*INPUT:*
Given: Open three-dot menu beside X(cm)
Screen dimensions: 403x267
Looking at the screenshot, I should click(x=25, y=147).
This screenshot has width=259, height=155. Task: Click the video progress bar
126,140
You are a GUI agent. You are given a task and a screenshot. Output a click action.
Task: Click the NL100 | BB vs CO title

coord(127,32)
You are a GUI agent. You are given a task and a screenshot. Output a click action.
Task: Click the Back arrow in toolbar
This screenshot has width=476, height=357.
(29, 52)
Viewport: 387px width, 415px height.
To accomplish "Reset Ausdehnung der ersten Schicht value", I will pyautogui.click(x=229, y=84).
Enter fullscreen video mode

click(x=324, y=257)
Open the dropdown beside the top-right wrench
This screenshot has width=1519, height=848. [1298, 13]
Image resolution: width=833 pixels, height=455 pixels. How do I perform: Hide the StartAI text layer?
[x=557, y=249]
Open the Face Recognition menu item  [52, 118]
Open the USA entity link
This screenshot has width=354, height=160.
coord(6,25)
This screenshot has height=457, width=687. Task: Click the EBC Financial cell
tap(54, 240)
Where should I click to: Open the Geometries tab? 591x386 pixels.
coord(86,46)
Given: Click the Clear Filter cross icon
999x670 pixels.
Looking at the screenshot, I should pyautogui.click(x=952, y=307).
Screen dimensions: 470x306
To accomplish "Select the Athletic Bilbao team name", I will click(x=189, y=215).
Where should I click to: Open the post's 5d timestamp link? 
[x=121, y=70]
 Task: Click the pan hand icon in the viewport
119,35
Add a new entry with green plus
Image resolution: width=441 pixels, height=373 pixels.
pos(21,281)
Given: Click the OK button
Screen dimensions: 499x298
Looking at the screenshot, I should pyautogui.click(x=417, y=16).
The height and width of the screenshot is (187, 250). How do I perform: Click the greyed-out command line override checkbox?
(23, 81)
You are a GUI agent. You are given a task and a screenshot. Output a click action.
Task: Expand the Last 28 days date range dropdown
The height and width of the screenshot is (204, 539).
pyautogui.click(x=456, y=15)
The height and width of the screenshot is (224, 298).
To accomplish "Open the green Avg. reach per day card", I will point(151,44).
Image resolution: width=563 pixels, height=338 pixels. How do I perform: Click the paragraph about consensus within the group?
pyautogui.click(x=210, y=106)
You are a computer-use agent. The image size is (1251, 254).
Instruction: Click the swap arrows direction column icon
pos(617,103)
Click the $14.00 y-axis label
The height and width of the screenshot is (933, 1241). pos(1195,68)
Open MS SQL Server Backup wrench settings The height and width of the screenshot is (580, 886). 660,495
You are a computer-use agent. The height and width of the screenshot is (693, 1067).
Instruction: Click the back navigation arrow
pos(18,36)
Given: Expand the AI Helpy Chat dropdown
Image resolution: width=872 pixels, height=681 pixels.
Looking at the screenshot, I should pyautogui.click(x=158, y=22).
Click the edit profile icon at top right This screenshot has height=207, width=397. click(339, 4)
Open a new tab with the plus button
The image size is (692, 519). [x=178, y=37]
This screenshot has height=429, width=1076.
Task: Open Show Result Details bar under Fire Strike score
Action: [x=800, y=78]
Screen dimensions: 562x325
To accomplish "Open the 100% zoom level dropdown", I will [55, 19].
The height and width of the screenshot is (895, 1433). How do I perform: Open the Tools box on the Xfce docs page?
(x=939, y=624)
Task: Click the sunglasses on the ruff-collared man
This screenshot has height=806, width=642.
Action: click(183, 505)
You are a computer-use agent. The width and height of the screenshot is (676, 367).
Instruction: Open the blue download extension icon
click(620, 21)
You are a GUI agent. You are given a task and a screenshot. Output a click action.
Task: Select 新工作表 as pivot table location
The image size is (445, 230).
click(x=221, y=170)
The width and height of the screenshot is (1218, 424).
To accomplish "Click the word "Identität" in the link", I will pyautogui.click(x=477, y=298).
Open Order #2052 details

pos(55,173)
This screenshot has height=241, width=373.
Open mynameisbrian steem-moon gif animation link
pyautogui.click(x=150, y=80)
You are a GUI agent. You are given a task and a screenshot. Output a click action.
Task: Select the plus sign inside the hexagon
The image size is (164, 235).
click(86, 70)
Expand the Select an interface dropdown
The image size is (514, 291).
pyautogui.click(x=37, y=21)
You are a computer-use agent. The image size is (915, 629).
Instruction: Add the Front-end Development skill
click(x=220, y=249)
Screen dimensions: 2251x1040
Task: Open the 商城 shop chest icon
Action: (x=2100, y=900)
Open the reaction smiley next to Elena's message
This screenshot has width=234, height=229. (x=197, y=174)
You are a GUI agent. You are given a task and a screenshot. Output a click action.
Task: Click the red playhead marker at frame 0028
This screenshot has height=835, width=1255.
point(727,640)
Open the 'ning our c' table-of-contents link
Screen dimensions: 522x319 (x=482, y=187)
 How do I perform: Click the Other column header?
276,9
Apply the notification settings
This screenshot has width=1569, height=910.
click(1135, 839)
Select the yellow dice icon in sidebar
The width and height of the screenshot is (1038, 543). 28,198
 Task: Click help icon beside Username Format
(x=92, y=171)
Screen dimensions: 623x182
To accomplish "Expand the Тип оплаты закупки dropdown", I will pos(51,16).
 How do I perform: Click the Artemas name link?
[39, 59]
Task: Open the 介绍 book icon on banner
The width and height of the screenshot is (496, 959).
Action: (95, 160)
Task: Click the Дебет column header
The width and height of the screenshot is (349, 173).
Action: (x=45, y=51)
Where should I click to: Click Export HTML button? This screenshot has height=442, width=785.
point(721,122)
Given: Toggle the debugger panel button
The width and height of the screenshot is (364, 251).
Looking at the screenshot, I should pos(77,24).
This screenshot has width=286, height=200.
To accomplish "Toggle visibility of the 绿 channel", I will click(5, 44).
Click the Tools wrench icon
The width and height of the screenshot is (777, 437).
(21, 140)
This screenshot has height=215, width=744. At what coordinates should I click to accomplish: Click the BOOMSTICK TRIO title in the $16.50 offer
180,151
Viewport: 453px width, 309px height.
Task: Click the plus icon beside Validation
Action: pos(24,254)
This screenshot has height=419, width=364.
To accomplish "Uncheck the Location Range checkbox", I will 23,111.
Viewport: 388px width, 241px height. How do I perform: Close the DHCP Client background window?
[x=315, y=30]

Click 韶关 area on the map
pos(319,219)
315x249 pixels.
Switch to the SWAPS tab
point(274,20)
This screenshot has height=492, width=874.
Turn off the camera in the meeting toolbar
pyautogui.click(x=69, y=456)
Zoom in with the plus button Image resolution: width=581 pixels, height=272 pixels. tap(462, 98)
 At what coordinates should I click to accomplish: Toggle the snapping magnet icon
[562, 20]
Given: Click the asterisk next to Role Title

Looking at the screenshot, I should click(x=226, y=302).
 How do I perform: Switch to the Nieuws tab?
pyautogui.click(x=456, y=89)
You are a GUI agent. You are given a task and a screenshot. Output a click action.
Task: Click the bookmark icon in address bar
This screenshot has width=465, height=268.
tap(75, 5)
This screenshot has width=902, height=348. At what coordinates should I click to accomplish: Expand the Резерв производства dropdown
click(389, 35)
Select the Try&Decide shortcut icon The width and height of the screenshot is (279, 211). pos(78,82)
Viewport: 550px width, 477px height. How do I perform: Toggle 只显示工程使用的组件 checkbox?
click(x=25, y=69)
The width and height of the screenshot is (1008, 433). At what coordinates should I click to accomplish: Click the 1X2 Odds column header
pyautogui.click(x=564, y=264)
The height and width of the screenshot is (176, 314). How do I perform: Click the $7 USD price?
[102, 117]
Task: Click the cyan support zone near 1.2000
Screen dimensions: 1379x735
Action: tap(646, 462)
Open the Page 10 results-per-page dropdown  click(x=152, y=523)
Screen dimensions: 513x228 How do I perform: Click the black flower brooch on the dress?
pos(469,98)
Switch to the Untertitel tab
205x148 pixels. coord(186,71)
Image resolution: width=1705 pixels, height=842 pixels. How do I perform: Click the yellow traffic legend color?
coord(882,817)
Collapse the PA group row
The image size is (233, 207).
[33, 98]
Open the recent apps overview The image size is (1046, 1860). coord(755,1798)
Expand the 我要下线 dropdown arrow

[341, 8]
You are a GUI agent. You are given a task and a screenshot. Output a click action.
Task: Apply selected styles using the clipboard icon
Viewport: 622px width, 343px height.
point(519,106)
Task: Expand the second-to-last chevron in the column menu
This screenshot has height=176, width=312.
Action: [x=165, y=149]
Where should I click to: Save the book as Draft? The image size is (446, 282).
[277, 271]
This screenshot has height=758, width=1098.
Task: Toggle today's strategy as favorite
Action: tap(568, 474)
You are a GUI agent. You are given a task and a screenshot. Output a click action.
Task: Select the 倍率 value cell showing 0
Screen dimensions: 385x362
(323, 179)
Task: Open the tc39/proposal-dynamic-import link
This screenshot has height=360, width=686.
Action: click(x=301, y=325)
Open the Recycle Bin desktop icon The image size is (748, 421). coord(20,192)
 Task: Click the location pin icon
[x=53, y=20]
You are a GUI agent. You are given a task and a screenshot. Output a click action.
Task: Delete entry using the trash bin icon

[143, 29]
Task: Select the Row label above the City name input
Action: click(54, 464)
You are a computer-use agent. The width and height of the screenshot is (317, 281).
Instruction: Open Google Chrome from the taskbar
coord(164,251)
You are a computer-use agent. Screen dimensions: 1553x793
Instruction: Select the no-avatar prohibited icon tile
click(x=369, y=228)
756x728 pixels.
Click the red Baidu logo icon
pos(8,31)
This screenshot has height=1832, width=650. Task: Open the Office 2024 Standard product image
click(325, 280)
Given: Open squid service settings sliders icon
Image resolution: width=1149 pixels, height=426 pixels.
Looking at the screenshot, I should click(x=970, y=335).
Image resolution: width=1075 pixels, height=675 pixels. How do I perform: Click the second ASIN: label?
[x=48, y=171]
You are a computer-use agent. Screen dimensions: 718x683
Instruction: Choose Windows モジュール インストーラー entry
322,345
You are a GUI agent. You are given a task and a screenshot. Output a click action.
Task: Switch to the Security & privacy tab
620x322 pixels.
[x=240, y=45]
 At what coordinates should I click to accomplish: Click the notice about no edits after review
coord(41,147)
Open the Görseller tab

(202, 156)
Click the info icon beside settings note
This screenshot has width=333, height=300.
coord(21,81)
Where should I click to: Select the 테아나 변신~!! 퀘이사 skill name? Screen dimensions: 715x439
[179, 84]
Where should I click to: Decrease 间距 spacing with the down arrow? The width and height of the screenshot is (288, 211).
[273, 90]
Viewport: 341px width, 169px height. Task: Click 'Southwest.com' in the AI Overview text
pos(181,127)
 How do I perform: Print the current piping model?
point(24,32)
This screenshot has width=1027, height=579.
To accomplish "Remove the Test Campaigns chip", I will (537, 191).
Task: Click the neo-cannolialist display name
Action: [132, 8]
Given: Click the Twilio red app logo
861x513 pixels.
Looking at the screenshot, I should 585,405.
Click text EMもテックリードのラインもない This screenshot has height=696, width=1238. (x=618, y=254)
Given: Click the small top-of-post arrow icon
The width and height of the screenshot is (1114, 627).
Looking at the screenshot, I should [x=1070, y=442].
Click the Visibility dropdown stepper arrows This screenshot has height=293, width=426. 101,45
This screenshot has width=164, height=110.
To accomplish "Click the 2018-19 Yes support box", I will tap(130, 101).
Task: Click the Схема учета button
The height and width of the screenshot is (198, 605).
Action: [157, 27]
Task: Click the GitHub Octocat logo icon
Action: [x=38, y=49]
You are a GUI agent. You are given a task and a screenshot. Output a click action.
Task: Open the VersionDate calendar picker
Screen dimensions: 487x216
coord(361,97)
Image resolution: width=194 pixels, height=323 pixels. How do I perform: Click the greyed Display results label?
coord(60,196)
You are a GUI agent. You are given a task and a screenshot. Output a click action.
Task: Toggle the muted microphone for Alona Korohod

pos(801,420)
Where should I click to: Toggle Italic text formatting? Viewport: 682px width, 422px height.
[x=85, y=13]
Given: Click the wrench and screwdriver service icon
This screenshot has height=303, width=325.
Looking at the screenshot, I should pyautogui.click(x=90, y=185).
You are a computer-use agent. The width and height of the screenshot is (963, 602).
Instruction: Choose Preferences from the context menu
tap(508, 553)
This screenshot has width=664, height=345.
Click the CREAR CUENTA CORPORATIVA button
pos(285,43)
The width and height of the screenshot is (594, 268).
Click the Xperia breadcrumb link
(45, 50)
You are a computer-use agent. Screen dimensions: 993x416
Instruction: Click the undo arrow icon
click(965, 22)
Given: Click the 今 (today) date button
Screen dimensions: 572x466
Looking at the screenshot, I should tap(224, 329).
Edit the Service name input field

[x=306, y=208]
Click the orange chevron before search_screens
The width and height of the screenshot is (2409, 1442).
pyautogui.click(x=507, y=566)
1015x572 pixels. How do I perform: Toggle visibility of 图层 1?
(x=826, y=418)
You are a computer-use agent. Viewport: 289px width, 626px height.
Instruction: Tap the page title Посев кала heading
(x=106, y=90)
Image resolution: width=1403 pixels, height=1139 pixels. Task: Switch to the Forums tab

*TASK DESCRIPTION:* All lines above containing the string "value": copy each one.

*OUTPUT OF THE EXERCISE:*
To accomplish "Reset Ausdehnung der ersten Schicht value", I will pyautogui.click(x=229, y=84).
Task: Select the 倍率 value cell showing 0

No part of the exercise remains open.